The yield spread of US corporate high-yield bonds over Treasuries has risen above seven percentage points, a level that signalled recessions in 1990, 2000 and 2008:
The spread, however, correlates with the net percentage of banks tightening credit standards on commercial and industrial loans, as reported in the Fed’s senior loan officer survey. As of July, the latter indicator was towards the bottom of its historical range, consistent with a much lower level of the spread. The net tightening percentage would need to surge in the October survey, released in November, to restore a normal relationship between the two series:
A similar divergence occurred in 2002 as high-yield bonds sold off with equities on fears of a “double dip”, while the Fed indicator remained stable. The economy was weak but avoided another recession, with the spike in the high-yield spread fully reversed in 2003.

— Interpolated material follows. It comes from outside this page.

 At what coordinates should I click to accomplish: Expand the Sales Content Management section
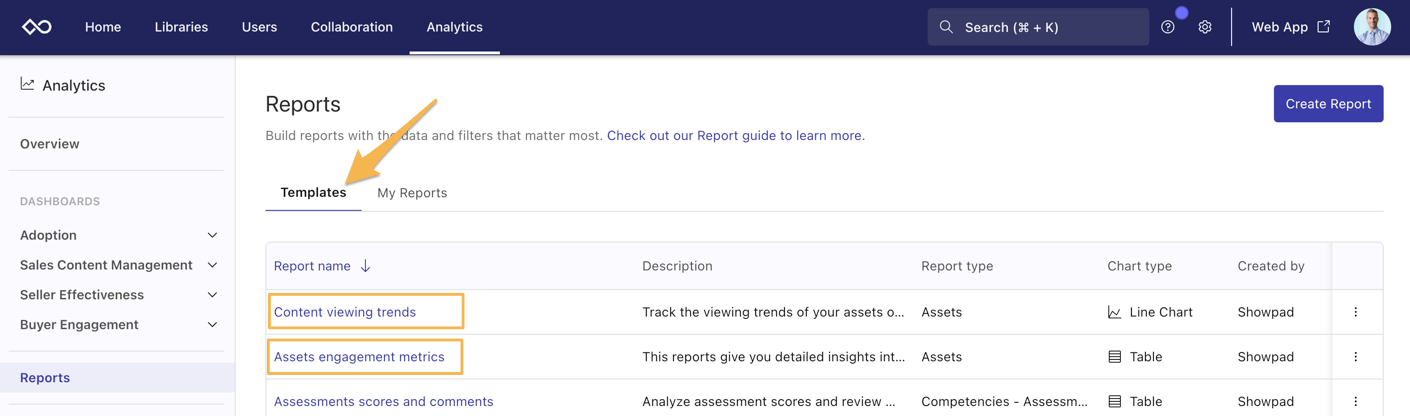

The recent rise in the spread also sits oddly with improving corporate liquidity. Non-financial business money holdings rose by 15% in the year to June – see previous post. The high-yield spread, historically, has usually narrowed when the ratio of short-term debt to assets* has fallen:
The surge in the spread has probably contributed to US recession calls by several prominent forecasters. The high-yield market, however, may have been “infected” by increased risk aversion due to the sovereign debt crisis, temporarily weakening its relationship with corporate and economic fundamentals.
*Short-term debt including trade payables divided by sum of liquid assets, trade receivables and inventories.